In this case, the primary transfer rollers 6a to 6d and the backup roller 33 contact with the intermediate transfer belt 8, but as shown in FIG. 5, a drag force from the intermediate transfer belt 8 changes compression lengths of the coil springs 60 in the bearing holders 38a to 38d. Therefore, a gap is generated between the holder main body 55 and the bearing portion 57, and the primary transfer rollers 6a to 6d are made to press-contact with the photosensitive drums 1a to 1d via the intermediate transfer belt 8 at a predetermined pressure. In addition, the backup roller 33 presses the intermediate transfer belt 8 downward at a predetermined position. In this way, the bearing holders 38a to 38e move downward so that the four primary transfer rollers 6a to 6d and the backup roller 33 are made to press-contact with the intermediate transfer belt 8 as the color mode.

**Stored data:**
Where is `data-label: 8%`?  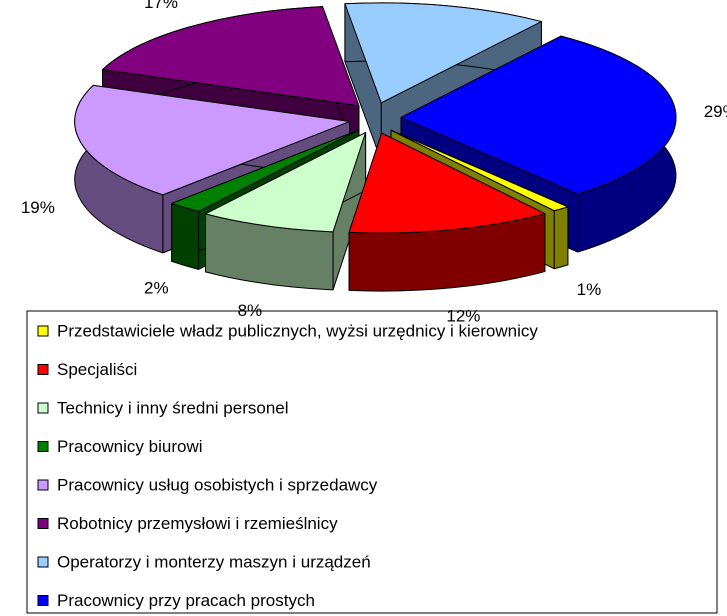
data-label: 8% is located at coordinates (250, 310).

**Task instructions:**
1. Translate this sentence from the transfer-roller passage into Spanish: "In addition, the backup roller 33 presses the intermediate transfer belt 8 downward at a predetermined position."
2. Reproduce word for word the stretch of the transfer-roller passage from "In this case, the" through "the color mode.".
The lines have no connection to the transfer-roller passage.

**Answers in order:**
1. Además, el rodillo de respaldo 33 presiona la correa de transferencia intermedia 8 hacia abajo en una posición predeterminada.

2.
In this case, the primary transfer rollers 6a to 6d and the backup roller 33 contact with the intermediate transfer belt 8, but as shown in FIG. 5, a drag force from the intermediate transfer belt 8 changes compression lengths of the coil springs 60 in the bearing holders 38a to 38d. Therefore, a gap is generated between the holder main body 55 and the bearing portion 57, and the primary transfer rollers 6a to 6d are made to press-contact with the photosensitive drums 1a to 1d via the intermediate transfer belt 8 at a predetermined pressure. In addition, the backup roller 33 presses the intermediate transfer belt 8 downward at a predetermined position. In this way, the bearing holders 38a to 38e move downward so that the four primary transfer rollers 6a to 6d and the backup roller 33 are made to press-contact with the intermediate transfer belt 8 as the color mode.